Après vérification, on apprend que seulement deux propriétaires ont reçu l'avis en question.
À la Ville, on fait son mea culpa. «Du côté est de la carrière, certains résidants de la Montée Saint-François et de l'Avenue des Perrons auraient normalement dû recevoir le document d'information», reconnaît le porte-parole Marc Laforge, assurant que l'erreur n'en est pas une de mauvaise foi.
«Mais, on peut constater que la démocratie s'est exprimée, hier soir», reprend-il.
Au cours de la même assemblée, les propriétaires fonciers du projet domiciliaire Le Bergerac III ont été plus chanceux, eux qui ont fait l'objet d'une trentaine de lettres, les avisant qu'un amendement au zonage, visant à permettre la construction d'habitation de quatre logements, serait débattu en assemblée publique.
«C'est la même procédure qui s'applique dans tous les cas de zonage, explique le porte-parole de la Ville. Seuls les résidants de la zone immédiate, touchée directement par un projet de règlement, se voient personnellement avisés».
Zone agricole permanente
Marc-Antoine Abran, de la rue des Tisserands, dénonçait pour sa part une politique de deux poids deux mesures:«Pourquoi eux peuvent faire dézoner et pas moi?»
Il rappelait à cet effet que son oncle s'est vu refuser le droit de construire un bungalow sur sa terre, sous prétexte qu'il était en zone agricole.
Incidemment, le projet d'agrandissement de la carrière soumis à la consultation publique prévoit empiéter sur la zone agricole permanente, ce qui ajoute à la grogne des cultivateurs.
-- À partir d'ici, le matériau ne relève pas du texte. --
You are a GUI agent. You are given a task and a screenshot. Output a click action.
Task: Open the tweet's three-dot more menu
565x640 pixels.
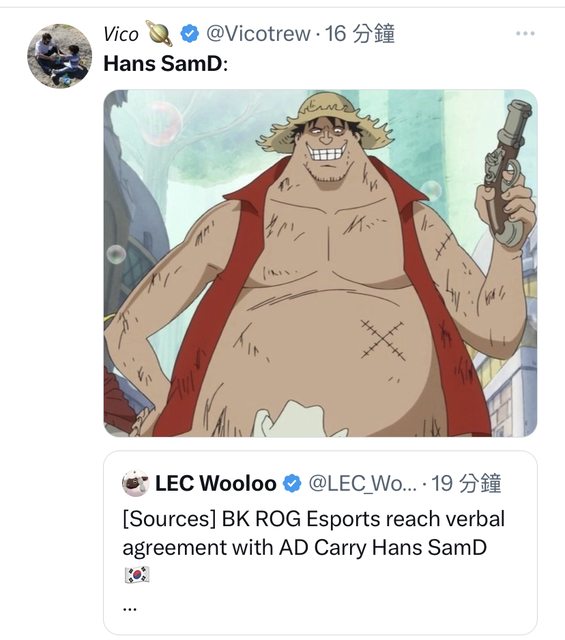pyautogui.click(x=525, y=33)
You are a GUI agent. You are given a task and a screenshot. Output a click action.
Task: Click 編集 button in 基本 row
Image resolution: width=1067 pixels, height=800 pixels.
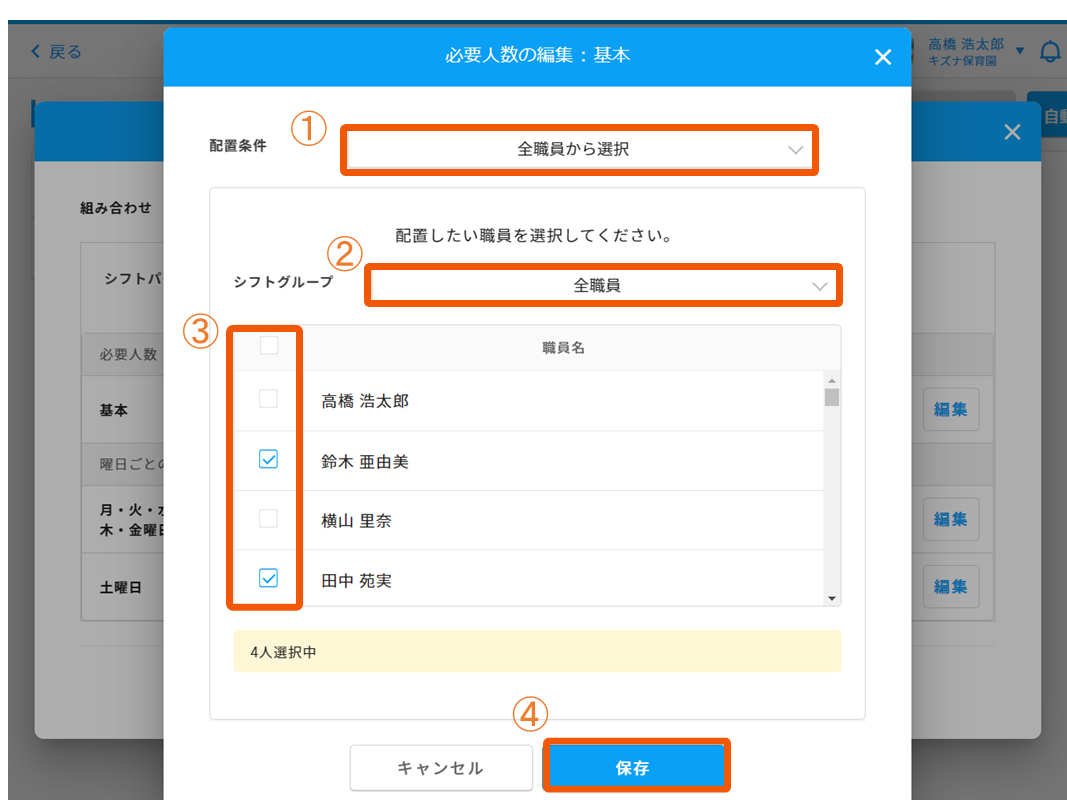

«J'espère que la CPTQA [Commission de la protection du territoire agricole du Québec] ne la dézonera pas; en tout cas, je vais travailler fort pour ça», a indiqué Roger Paquette, un ex-officier du Syndicat de base des producteurs agricoles de l'UPA-Laval. Quant à l'argument avancé par André Boileau selon lequel le projet sur la table favorise la consolidation de la zone agricole, «y a pas un agriculteur qui va vous croire», lui a envoyé M. Paquette, signifiant au passage que les terres à sacrifier sont en culture.
Cultivateur de l'avenue des Perrons, Normand Legault a renchéri en disant qu'il était «très étonné» qu'un tel projet puisse être proposé par les élus, un mois après que la Ville ait célébré le 20e anniversaire du Protocole d'entente qui avait pour effet de créer la zone agricole permanente et d'en assurer l'intégrité.
Plus cynique encore, Edouard Dagenais, du boulevard St-Elzéar, a parlé «d'une soirée de diversion» plutôt que de consultation publique. Il a tourné en dérision le Comité consultatif agricole [le CCA est inopérant depuis le 23 avril] qui a donné son appui au projet, la conseillère municipale de Val-des-Arbres Madeleine Sollazzo pour son implication dans le dossier et l'exploitant de la carrière Simard-Beaudry pour sa grande transparence envers les citoyens.
«Quels sont les intérêts économiques de la Ville pour tant souhaiter l'agrandissement de la carrière?» a questionné M. Dagenais, après avoir épilogué sur les nombreux inconvénients dans une envolée oratoire. «À quand la fermeture de la carrière», a plutôt demandé Philippe Gariépy vers la fin de l'assemblée.